**Sayfa alıntısı:**
■ ■ ■ ■

• evet efendiiiim. şu an evli erkekler için kerevizden kurtulma sanatı başlığında döktürülen entry lere bakarak; açıklamak, aydınlatmak ve feyz vermek farz oldu.

    öncelikle kocaların kereviz, enginar, kuzu kulağı, radika, karnabahar, kabak ve beş benzemezlerine verdiği tepki evrensel; "öğğğğkk" . biz işini bilir eşlere düşen görev ise, bu sağlıklı besinlerin kocalarımızın bünyesine kazandırılması ve dahi uzun yaşam sırrına beraberce vakıf olmak, bla bla bla...

    öncelikle güzel bayanlar şu "evde rakı içmek" olayına karşı duruşumuzu belirlememiz lazım. doğru bilinen yanlışların büyüğüdür bu; "evde kocanın rakı içmesine müsade etmeyeceksin." hayır efendim; eğer koca rakıya ya da benzer alkollü içeceklere meyilli ise, bu eylemi evde sürdürmesi en doğrusu ve en güzelidir. alkolü seven bünye ne yapıp eder o alkolü bünyeye katar. bunu kabul edeceğiz. ve eğer biz kocalarımızın evde içmesine karşı çıkarsak, o koca gider; evde bir haftada tüketeceği alkolü arkadaşlarıyla çıkacağı bir gecede içer gelir. tecrübeyle sabittir ve tecrübe yirmi yıllı kapsadığından mütevellit değer verilmelidir.

■ ■ ■ ■

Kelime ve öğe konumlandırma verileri
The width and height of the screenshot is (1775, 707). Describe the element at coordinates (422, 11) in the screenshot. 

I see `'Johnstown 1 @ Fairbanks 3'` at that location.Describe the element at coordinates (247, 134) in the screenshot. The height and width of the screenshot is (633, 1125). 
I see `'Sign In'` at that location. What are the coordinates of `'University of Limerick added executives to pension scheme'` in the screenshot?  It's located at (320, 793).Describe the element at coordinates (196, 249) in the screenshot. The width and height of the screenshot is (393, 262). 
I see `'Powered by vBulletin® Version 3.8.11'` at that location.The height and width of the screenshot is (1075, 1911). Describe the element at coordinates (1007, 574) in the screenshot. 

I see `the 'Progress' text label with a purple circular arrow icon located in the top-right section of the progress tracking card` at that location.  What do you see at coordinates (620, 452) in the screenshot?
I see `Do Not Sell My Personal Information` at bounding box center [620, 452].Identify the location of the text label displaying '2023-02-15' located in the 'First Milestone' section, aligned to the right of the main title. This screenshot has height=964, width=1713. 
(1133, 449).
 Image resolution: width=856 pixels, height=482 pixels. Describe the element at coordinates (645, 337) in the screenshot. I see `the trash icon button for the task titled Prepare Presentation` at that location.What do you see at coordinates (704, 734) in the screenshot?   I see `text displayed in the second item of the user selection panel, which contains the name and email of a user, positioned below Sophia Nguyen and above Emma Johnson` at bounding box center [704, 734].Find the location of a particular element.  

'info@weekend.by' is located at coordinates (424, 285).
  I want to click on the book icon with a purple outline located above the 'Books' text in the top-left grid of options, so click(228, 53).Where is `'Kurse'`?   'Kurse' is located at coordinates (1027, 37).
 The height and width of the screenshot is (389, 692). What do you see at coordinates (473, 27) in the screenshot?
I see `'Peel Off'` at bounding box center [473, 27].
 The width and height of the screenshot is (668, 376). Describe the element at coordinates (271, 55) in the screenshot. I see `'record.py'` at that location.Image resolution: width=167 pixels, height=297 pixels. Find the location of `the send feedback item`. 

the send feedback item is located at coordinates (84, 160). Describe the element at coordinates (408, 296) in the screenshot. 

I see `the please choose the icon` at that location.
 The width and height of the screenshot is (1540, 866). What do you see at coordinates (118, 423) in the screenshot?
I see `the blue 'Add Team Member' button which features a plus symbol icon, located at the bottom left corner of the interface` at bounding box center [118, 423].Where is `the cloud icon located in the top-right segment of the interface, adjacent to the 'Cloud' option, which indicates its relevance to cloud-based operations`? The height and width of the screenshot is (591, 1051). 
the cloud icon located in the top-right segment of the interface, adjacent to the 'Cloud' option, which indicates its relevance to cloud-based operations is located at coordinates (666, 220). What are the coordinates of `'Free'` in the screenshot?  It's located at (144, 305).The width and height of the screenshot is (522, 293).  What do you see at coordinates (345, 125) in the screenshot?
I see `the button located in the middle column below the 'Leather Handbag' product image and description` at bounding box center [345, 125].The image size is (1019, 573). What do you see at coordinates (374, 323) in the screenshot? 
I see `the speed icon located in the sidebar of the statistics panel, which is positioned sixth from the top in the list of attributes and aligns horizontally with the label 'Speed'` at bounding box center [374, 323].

■ ■ ■ ■

**Görev tanımı:** Sayfa alıntısında "öncelikle güzel bayanlar" ile başlayıp "mütevellit değer verilmelidir." ifadesine kadar süren bölümü, "arkadaşlarıyla" yerine "dostlarıyla" koyarak yeniden yazın.

**Yanıt:**
öncelikle güzel bayanlar şu "evde rakı içmek" olayına karşı duruşumuzu belirlememiz lazım. doğru bilinen yanlışların büyüğüdür bu; "evde kocanın rakı içmesine müsade etmeyeceksin." hayır efendim; eğer koca rakıya ya da benzer alkollü içeceklere meyilli ise, bu eylemi evde sürdürmesi en doğrusu ve en güzelidir. alkolü seven bünye ne yapıp eder o alkolü bünyeye katar. bunu kabul edeceğiz. ve eğer biz kocalarımızın evde içmesine karşı çıkarsak, o koca gider; evde bir haftada tüketeceği alkolü dostlarıyla çıkacağı bir gecede içer gelir. tecrübeyle sabittir ve tecrübe yirmi yıllı kapsadığından mütevellit değer verilmelidir.